Print out the entries below with no edits.
----
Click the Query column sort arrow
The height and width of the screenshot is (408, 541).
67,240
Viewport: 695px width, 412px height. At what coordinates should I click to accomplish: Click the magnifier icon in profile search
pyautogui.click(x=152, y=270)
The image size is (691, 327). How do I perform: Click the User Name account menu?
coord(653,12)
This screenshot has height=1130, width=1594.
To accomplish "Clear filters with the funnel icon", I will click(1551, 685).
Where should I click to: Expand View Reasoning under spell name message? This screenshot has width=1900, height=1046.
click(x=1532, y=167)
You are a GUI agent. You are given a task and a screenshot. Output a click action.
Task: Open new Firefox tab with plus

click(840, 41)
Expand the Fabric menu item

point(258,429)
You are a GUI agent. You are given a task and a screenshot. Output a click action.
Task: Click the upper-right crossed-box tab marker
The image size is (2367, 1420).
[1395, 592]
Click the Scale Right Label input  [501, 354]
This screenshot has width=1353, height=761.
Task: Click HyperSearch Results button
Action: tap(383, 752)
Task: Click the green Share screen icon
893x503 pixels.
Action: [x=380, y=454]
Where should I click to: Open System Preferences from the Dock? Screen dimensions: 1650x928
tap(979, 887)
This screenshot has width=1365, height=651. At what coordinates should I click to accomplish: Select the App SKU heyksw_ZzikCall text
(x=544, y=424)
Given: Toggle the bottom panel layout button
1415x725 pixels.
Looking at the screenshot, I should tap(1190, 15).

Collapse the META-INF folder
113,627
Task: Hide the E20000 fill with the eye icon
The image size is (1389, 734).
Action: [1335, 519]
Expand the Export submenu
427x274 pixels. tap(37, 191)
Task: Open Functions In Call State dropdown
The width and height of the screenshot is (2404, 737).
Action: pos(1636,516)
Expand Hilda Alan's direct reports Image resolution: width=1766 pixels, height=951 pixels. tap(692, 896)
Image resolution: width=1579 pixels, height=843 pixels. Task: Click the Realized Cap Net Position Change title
----
### TASK RESULT:
Click the Query column sort arrow
The height and width of the screenshot is (408, 541).
67,240
Viewport: 695px width, 412px height. At what coordinates should I click to accomplish: Click the magnifier icon in profile search
pyautogui.click(x=152, y=270)
The image size is (691, 327). How do I perform: Click the User Name account menu?
coord(653,12)
This screenshot has height=1130, width=1594.
To accomplish "Clear filters with the funnel icon", I will click(1551, 685).
Where should I click to: Expand View Reasoning under spell name message? This screenshot has width=1900, height=1046.
click(x=1532, y=167)
You are a GUI agent. You are given a task and a screenshot. Output a click action.
Task: Open new Firefox tab with plus

click(840, 41)
Expand the Fabric menu item

point(258,429)
You are a GUI agent. You are given a task and a screenshot. Output a click action.
Task: Click the upper-right crossed-box tab marker
The image size is (2367, 1420).
[1395, 592]
Click the Scale Right Label input  [501, 354]
This screenshot has width=1353, height=761.
Task: Click HyperSearch Results button
Action: tap(383, 752)
Task: Click the green Share screen icon
893x503 pixels.
Action: [x=380, y=454]
Where should I click to: Open System Preferences from the Dock? Screen dimensions: 1650x928
tap(979, 887)
This screenshot has width=1365, height=651. At what coordinates should I click to accomplish: Select the App SKU heyksw_ZzikCall text
(x=544, y=424)
Given: Toggle the bottom panel layout button
1415x725 pixels.
Looking at the screenshot, I should tap(1190, 15).

Collapse the META-INF folder
113,627
Task: Hide the E20000 fill with the eye icon
The image size is (1389, 734).
Action: [1335, 519]
Expand the Export submenu
427x274 pixels. tap(37, 191)
Task: Open Functions In Call State dropdown
The width and height of the screenshot is (2404, 737).
Action: pos(1636,516)
Expand Hilda Alan's direct reports Image resolution: width=1766 pixels, height=951 pixels. tap(692, 896)
Image resolution: width=1579 pixels, height=843 pixels. Task: Click the Realized Cap Net Position Change title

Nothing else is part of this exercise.